In tema di eutanasia, sembra non esserci davvero mai fine al peggio e, quando si crede di aver raggiunto il colmo, ecco qualche notizia che fa “cadere le braccia” più della precedente. «Dopo 11 anni di servizio, il 25 febbraio l’Irene Thomas Hospice, che fornisce cure palliative ai malati più gravi in Canada, sarà costretto a chiudere e a licenziare i suoi dipendenti perché non vuole uccidere i suoi pazienti con l’eutanasia», leggiamo in un articolo di Tempi.
Proviamo a riflettere: ci sono persone che avevano il grande desiderio di curare e salvare vite, che sono diventate medici per questo e che per questo perdono il lavoro. Ci sono famiglie che si potrebbero trovare in gravi situazioni economiche perché uno dei loro membri ha deciso – udite, udite – di non uccidere.

Dati:
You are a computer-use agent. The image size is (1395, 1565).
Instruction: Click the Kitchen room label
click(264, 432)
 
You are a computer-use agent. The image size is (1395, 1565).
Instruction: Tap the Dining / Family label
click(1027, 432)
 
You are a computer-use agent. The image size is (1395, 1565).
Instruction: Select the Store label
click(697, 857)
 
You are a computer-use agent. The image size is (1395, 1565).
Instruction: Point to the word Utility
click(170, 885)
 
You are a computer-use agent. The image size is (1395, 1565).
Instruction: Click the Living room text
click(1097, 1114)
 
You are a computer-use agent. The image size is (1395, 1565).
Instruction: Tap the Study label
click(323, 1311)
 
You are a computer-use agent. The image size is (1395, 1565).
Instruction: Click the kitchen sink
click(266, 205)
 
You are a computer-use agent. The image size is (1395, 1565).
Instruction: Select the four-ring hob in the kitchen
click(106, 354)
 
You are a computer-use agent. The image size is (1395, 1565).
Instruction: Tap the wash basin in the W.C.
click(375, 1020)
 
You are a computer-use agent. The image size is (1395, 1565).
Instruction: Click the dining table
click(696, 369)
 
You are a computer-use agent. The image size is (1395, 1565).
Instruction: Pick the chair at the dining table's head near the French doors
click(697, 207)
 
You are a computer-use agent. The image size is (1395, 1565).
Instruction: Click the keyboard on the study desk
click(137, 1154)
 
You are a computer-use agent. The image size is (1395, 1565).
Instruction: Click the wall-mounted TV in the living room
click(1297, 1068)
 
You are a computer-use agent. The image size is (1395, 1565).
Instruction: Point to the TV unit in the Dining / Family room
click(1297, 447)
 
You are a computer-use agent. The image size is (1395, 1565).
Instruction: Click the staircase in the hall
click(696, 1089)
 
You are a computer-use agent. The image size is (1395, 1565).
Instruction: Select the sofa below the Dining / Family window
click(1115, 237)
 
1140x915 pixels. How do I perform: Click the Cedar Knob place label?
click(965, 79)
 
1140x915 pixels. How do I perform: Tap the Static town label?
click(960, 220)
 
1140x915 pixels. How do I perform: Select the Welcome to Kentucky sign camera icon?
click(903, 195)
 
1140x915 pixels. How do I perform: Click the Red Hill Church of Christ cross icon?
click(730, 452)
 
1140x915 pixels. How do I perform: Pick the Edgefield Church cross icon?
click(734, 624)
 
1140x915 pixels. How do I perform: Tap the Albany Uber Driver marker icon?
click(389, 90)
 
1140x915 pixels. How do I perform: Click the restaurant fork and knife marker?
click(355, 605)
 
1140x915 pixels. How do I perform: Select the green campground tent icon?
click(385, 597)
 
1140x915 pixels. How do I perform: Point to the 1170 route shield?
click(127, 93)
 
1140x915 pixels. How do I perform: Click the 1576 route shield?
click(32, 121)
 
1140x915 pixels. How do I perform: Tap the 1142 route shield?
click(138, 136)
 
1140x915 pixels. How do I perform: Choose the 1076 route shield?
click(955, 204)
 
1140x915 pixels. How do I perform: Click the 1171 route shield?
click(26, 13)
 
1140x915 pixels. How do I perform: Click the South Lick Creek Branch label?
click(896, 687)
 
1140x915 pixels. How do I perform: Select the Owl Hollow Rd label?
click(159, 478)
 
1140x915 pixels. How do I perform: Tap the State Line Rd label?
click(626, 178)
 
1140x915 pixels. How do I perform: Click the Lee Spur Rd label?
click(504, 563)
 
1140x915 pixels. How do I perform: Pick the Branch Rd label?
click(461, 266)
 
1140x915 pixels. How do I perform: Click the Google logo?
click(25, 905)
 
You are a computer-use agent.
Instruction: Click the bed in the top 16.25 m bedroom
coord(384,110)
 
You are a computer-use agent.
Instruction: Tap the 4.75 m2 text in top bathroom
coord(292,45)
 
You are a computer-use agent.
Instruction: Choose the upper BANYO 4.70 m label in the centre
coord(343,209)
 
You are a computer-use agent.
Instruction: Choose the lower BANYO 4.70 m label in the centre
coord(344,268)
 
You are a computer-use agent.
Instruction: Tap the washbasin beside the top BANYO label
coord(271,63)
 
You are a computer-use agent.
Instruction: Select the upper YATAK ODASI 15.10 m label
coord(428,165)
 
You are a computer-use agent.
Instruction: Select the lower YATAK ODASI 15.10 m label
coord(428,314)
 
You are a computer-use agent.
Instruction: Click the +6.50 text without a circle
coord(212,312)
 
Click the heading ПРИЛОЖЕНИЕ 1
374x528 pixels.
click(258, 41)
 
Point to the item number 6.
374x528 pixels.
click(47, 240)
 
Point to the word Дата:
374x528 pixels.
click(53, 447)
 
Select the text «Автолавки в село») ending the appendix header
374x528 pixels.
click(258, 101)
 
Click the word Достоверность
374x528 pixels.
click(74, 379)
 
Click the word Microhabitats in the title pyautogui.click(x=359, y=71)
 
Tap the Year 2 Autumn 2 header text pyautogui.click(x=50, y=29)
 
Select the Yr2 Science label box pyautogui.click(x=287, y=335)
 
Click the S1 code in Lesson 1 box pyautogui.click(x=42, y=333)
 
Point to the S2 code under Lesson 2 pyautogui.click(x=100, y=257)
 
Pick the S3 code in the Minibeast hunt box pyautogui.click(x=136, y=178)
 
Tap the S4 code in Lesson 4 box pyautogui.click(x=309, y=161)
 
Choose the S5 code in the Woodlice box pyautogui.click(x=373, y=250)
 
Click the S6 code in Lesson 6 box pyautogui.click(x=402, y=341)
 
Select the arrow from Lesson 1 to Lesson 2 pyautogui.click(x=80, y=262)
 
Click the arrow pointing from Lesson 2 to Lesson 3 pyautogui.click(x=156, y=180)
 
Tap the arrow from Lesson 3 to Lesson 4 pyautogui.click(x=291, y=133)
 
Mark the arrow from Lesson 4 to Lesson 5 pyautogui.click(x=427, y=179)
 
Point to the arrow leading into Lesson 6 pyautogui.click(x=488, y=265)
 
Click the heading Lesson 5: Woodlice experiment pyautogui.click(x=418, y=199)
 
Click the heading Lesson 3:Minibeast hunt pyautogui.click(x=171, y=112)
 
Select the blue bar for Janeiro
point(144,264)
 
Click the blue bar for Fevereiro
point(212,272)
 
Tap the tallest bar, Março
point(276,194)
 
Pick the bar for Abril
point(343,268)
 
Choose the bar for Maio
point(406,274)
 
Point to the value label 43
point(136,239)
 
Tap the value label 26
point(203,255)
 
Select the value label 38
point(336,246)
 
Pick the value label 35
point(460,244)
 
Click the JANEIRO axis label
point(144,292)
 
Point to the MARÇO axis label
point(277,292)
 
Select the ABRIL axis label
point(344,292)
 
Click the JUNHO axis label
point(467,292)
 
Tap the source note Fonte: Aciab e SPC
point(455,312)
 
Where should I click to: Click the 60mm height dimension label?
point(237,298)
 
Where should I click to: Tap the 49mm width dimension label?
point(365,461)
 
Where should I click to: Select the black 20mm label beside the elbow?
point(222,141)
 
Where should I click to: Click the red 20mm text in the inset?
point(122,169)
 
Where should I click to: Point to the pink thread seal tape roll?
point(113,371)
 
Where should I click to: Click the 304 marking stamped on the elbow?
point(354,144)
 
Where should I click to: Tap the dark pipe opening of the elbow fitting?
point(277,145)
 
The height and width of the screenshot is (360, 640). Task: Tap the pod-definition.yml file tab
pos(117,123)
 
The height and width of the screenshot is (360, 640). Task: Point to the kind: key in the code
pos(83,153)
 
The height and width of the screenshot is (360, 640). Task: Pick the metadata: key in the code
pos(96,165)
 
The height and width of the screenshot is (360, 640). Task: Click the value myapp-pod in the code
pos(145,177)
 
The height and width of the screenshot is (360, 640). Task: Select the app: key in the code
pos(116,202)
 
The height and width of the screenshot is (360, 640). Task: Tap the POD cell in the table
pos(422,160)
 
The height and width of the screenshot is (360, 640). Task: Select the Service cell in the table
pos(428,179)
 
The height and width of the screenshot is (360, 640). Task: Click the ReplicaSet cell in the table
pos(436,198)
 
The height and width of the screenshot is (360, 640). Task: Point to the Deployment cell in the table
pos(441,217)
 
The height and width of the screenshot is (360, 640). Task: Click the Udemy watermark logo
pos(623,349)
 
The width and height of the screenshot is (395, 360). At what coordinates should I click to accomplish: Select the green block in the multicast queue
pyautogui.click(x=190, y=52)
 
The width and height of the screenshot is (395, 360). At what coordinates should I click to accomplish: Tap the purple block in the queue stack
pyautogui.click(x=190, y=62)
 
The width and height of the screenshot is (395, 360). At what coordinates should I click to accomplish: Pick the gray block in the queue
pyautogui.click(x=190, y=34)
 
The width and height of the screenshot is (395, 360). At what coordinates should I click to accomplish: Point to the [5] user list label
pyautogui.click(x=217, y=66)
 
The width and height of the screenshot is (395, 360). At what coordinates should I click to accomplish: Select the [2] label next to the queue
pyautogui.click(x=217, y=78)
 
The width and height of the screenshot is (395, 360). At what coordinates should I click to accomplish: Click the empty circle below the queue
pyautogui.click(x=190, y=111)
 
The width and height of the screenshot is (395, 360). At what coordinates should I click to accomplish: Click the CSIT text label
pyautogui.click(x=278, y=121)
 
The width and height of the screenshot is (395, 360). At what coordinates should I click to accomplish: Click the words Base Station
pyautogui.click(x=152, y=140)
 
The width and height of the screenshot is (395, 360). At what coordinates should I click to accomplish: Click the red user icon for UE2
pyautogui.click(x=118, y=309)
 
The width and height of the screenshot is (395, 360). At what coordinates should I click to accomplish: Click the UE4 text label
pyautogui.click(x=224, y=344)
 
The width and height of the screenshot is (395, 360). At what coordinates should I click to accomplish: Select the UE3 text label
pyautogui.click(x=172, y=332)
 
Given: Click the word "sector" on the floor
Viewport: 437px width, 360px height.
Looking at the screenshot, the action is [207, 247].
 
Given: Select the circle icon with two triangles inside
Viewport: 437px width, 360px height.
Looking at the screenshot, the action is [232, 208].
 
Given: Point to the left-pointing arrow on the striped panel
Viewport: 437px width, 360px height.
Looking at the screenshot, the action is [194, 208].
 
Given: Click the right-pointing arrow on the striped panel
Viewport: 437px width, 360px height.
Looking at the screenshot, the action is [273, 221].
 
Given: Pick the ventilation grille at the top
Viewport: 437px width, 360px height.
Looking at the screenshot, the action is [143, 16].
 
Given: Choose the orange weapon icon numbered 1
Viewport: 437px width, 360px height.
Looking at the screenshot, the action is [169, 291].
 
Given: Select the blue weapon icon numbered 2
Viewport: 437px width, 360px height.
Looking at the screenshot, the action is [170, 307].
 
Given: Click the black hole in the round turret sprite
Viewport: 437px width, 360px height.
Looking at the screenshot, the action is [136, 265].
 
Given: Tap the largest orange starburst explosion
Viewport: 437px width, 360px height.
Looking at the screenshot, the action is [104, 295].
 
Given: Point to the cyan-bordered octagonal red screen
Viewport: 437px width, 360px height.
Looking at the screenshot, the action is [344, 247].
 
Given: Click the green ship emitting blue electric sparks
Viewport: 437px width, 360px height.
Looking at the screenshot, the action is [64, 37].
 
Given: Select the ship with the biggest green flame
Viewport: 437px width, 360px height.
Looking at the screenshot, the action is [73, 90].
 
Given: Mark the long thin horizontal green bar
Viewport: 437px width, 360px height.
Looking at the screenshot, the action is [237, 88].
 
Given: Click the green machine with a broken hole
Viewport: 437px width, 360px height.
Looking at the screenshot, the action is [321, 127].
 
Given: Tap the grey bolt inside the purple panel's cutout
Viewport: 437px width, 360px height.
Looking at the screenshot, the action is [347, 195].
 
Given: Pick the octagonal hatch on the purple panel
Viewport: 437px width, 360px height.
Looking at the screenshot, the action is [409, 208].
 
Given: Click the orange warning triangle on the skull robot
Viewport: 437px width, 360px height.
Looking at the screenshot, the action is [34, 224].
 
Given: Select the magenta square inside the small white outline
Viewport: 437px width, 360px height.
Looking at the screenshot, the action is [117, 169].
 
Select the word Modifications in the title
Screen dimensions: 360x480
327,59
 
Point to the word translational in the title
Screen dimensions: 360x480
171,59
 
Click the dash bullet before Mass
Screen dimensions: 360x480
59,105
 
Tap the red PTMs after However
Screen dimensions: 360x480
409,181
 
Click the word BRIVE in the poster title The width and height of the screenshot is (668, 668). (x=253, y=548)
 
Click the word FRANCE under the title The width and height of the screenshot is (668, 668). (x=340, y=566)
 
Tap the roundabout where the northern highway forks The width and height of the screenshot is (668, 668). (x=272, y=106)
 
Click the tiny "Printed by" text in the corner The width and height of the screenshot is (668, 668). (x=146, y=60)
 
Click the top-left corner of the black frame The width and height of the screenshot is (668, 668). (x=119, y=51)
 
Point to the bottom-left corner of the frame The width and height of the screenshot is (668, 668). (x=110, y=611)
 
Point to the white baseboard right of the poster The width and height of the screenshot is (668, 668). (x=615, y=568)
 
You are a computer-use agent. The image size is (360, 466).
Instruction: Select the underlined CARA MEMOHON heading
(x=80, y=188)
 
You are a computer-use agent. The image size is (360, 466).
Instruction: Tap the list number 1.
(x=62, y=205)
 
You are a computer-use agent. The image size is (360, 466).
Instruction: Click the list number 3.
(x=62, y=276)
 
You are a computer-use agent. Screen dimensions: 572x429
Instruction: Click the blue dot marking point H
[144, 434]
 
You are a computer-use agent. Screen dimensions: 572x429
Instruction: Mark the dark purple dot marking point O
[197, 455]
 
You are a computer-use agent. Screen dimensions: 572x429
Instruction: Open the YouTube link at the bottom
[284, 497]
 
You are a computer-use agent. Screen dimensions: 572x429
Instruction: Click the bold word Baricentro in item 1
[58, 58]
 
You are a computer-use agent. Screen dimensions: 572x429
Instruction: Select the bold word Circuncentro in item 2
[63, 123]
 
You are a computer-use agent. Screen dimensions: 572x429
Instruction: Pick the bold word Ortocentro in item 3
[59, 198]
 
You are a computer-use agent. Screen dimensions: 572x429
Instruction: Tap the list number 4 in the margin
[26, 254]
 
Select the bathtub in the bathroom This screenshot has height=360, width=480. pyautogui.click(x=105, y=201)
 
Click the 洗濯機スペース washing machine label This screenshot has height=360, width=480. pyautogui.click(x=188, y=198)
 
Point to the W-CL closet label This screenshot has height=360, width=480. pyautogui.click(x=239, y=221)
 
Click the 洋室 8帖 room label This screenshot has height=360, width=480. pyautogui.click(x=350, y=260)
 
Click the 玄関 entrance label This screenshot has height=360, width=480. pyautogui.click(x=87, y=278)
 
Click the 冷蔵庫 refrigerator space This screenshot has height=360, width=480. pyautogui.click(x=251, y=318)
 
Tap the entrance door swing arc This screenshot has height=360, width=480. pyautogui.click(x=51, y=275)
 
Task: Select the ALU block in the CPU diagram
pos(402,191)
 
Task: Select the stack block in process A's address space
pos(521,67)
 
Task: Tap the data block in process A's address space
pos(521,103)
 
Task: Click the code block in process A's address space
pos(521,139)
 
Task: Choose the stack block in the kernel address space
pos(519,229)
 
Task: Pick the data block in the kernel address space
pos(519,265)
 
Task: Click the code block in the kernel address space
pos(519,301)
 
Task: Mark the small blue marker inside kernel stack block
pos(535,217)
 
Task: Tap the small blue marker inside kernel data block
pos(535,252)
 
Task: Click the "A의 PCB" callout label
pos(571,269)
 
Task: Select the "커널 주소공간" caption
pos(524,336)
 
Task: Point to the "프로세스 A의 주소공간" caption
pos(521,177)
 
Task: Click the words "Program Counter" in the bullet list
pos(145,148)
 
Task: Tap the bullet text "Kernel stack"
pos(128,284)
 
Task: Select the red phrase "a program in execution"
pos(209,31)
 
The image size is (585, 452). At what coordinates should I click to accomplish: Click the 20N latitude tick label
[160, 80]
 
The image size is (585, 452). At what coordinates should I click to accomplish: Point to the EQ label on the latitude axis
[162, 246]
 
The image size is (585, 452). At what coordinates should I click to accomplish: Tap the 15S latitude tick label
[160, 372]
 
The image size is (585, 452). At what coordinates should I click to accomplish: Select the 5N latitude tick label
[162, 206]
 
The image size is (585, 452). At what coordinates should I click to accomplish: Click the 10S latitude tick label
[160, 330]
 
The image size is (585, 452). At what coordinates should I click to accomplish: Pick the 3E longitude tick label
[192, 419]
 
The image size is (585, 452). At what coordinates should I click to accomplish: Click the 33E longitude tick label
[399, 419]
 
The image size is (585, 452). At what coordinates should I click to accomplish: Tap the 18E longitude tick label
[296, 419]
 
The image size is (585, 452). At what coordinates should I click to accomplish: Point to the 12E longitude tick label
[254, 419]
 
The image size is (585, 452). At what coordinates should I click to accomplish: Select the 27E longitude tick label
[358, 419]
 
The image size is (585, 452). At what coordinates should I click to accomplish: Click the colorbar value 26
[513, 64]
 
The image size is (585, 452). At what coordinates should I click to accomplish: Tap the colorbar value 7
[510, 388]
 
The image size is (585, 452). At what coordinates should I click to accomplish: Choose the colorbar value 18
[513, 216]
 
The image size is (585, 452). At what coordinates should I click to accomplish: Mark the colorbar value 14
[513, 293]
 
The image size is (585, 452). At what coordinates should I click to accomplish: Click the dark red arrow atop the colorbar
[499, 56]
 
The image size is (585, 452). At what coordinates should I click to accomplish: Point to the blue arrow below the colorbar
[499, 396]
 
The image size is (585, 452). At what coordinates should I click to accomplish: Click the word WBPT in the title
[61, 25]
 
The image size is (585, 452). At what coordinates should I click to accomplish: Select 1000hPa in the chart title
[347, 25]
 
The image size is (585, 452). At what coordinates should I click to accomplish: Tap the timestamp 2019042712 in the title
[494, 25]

Istruzioni:
Secondo il brano sull'eutanasia, per quanti anni l'Irene Thomas Hospice ha prestato servizio prima della chiusura? I record costituiscono un materiale a sé, distinto dal brano.

Risposta:
Per 11 anni.